Ancora oggi, quando si lavora per il Signore, se si riscontrano delle ingiustizie all’interno dello stesso popolo di Dio, se sorgono dei problemi inerenti le relazioni tra i credenti, il pericolo è lo scoraggiamento e con questo stato d’animo diventa difficile lavorare.
     Le relazioni cattive tra i credenti sono un grosso problema: il lavoro può essere rallentato.
     La mia breve esperienza mi ha mostrato come sia molto raro avere discussioni inerenti la dottrina nelle assemblee locali. La maggior parte delle discussioni che si hanno all’interno delle assemblee sono conseguenza del comportamento non conforme alla Parola di Dio che i credenti hanno gli uni verso gli altri.
     Queste cose minano la vita dell’assemblea e ci impediscono di essere quel sale che dovrebbe dare sapore al mondo. Se noi stessi siamo insipidi, con cosa si darà sapore?
     L’amore per sé stessi è la radice di ogni problema. In 1Tessalonicesi 4:1-2 l’apostolo Paolo afferma che le guerre e le contese tra fratelli trovano la loro radice dalle passioni, dai desideri, dall’invidia gli uni verso gli altri.
     Se ognuno cerca il proprio interesse e cerca di soddisfare le proprie voglie il risultato sarà una chiesa immobile, in cui i credenti si divorano gli uni con gli altri. Gesù insegnava che per seguirlo occorreva rinunciare alla cosa che abbiamo di più caro: noi stessi. I Giudei del tempo di Neemia avevano difficoltà proprio ad applicare questo principio. Non volevano perdere neanche una possibilità di guadagnare qualche soldo in più per poter vivere nell’agio, magari a scapito di qualcun’altro.
     Sto parlando di problemi che non avete mai vissuto? Bene, lo spero per voi.

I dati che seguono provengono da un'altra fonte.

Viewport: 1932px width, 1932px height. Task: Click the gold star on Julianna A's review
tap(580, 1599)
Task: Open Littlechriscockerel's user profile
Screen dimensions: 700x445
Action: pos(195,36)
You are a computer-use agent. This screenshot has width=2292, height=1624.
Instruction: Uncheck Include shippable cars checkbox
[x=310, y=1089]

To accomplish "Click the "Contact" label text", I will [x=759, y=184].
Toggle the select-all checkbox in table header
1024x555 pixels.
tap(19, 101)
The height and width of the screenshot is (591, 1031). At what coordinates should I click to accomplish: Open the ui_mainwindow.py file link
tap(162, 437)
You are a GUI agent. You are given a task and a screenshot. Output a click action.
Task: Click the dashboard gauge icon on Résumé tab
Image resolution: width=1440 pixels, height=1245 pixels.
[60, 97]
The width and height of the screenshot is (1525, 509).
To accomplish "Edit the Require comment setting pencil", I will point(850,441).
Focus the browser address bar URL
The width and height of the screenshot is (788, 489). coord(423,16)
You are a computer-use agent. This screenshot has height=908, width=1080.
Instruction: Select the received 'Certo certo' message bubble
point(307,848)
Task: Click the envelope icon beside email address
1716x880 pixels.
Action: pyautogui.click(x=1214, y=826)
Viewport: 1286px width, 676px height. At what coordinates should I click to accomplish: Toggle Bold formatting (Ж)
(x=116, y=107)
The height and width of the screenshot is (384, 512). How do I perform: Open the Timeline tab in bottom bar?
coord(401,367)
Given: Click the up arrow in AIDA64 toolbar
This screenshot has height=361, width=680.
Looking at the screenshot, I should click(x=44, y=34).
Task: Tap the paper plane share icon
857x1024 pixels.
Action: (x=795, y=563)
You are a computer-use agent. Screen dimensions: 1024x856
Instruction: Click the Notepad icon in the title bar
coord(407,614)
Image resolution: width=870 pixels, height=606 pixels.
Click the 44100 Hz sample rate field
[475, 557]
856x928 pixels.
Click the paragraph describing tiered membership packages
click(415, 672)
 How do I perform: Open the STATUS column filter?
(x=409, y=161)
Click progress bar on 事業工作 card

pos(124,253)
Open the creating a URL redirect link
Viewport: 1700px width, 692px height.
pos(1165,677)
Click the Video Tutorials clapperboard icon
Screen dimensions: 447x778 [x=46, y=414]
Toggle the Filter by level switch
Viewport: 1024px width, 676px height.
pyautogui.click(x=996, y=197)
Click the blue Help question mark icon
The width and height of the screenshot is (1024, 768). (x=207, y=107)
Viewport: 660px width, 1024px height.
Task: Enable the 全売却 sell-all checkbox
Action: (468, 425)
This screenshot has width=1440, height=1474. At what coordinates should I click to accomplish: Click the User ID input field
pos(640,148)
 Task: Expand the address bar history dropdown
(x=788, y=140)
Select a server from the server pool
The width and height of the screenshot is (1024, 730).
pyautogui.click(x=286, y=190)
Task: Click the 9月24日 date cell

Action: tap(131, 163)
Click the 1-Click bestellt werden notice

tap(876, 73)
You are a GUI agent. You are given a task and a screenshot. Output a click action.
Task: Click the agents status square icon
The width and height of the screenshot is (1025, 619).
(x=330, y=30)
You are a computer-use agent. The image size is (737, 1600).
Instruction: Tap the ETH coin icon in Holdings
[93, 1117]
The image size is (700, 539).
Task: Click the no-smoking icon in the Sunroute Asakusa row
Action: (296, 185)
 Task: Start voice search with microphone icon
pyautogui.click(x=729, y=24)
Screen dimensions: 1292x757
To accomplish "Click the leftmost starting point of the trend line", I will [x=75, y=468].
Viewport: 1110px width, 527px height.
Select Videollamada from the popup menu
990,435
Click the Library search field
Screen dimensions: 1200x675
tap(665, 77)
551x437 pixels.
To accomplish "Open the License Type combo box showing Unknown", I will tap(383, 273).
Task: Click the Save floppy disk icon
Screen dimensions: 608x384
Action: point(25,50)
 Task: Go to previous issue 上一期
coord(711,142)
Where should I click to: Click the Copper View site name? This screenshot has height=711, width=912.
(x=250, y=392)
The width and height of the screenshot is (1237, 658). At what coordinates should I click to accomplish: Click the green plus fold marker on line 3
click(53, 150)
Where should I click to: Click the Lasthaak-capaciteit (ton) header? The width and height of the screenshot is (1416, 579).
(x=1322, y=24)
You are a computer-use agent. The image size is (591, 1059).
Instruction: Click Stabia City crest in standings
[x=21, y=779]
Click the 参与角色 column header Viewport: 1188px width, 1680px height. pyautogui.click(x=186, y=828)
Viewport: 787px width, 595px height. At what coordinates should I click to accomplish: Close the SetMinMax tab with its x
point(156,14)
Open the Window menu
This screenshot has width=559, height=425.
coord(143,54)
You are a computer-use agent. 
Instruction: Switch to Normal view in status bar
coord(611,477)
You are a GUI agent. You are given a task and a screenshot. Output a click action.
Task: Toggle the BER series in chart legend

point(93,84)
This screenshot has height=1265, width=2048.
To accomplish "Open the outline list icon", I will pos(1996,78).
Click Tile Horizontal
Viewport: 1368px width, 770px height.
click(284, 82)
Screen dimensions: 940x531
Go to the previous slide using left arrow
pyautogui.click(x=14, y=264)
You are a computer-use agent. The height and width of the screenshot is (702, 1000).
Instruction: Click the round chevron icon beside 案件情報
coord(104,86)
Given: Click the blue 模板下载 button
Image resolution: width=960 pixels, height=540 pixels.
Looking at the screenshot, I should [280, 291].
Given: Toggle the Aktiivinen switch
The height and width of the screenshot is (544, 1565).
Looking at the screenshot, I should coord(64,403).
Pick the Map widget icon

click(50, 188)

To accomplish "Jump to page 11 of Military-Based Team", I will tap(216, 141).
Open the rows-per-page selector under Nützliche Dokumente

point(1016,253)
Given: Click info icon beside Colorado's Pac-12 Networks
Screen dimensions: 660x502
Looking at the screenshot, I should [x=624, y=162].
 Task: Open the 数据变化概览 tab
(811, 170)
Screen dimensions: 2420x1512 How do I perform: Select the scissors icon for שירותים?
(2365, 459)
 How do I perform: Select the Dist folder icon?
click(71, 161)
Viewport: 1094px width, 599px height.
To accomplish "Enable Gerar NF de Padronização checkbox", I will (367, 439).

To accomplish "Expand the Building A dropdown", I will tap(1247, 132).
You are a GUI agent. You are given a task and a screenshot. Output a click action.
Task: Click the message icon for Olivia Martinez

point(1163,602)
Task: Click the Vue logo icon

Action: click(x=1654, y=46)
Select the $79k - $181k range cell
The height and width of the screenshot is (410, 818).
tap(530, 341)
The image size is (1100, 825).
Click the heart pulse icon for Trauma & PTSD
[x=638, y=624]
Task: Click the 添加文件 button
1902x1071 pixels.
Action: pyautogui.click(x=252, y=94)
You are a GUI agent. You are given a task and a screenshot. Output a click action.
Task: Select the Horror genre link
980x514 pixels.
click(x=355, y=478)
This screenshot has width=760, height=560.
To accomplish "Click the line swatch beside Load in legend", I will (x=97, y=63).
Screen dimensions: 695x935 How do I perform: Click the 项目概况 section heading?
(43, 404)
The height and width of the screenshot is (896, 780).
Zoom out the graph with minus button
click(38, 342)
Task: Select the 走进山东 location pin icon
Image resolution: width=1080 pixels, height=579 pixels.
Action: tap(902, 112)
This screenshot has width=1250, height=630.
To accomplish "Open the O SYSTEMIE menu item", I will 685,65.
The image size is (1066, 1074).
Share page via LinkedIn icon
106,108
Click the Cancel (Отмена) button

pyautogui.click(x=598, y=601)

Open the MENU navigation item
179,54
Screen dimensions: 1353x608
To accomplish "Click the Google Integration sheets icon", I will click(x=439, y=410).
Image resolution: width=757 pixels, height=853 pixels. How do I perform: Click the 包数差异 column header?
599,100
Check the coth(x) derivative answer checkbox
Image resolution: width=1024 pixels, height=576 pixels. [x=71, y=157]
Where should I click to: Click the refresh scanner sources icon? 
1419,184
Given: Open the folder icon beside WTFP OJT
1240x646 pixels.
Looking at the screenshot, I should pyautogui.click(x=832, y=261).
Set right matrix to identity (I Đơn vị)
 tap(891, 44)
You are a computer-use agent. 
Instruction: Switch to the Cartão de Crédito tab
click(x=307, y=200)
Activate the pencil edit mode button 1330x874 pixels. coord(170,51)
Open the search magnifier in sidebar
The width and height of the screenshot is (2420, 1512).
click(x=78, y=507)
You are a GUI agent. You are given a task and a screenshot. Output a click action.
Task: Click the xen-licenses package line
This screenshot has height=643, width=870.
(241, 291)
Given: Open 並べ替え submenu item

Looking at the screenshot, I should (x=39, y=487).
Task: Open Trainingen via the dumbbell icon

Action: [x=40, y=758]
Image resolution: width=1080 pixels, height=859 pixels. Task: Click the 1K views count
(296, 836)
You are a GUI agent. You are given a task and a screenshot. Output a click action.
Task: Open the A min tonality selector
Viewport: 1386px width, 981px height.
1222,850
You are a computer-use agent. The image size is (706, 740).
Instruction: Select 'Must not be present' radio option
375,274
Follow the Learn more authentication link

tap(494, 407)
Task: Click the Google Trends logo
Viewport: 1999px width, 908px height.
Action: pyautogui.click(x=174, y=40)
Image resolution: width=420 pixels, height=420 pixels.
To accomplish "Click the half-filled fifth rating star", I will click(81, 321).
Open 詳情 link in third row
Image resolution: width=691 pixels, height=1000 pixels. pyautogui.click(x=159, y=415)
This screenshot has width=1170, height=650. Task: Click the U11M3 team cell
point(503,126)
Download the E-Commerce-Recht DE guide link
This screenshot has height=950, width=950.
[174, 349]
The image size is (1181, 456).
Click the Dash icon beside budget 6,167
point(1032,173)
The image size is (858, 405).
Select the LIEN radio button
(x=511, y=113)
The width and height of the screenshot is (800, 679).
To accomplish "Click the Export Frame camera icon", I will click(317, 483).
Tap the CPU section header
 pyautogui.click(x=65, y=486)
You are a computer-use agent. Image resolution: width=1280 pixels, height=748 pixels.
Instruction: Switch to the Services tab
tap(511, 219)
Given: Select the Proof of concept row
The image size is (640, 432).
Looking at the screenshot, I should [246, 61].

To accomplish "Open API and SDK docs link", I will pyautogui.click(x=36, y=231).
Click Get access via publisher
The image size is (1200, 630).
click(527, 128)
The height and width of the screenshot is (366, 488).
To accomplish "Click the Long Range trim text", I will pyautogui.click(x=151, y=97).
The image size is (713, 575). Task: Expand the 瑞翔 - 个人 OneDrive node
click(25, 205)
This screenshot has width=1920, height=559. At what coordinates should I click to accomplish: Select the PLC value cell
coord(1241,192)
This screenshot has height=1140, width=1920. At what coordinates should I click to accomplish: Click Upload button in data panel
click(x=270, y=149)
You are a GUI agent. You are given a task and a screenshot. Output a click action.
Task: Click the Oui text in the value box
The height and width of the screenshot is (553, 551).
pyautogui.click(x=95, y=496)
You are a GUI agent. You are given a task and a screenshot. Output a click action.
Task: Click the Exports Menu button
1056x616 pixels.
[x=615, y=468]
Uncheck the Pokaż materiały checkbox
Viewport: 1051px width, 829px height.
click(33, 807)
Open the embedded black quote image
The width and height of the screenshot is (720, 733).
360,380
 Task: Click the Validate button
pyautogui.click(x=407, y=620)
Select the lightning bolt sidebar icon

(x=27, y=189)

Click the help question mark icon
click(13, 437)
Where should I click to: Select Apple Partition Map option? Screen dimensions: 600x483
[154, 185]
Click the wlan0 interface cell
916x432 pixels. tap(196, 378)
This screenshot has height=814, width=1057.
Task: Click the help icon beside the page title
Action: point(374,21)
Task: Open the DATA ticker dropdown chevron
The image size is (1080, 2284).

     Ma, se questi problemi si annidano tra di voi e minano le vostre relazioni con i fratelli, ricordatevi che Neemia ci ha lasciato un esempio da seguire per uscirne fuori. Egli ha sempre affrontato i problemi con la saggezza che il Signore gli aveva dato.
     Per risolvere i problemi tra fratelli dobbiamo imparare a sottometterci alla Parola di Dio, proprio come avvenne in quei tempi remoti.
     Non dovremmo lamentarci tra di noi; non dovremmo dare ad altri fratelli l’occasione di lamentarsi di noi. Ma se ciò dovesse avvenire, se state vivendo nella vostra assemblea problemi di questo tipo, rivolgetevi ai responsabili dell’assemblea affinché possano aiutarvi.
     Chi ha sbagliato sarà sottoposto a disciplina allo scopo di recuperare offesi e offensori.
    
     Se vogliamo lavorare per il nostro Signore, dobbiamo affrontare e risolvere i problemi di relazione con i fratelli.
Chi è deluso, non lavora bene e non costruisce le mura, ma è molto tentato di fermarsi.
     Se non camminiamo nel timore del Signore, se non siamo coerenti e non viviamo le cose che andiamo ad insegnare agli increduli, saremo occasione di caduta, di scandalo, di disprezzo da parte di chi non crede.
     Essi avranno tutto il diritto di affermare che, se non siamo in grado di affrontare i nostri problemi, non possiamo neppure pretendere di aiutarli a risolvere i loro. Si tratta della famosa “cattiva testimonianza”, termine che esprime una verità molto semplice: se il cristiano non è coerente, se non vive le verità del Vangelo, le sue parole non saranno sufficienti a difendere la fede, ma contribuiranno a danneggiarla ancora di più.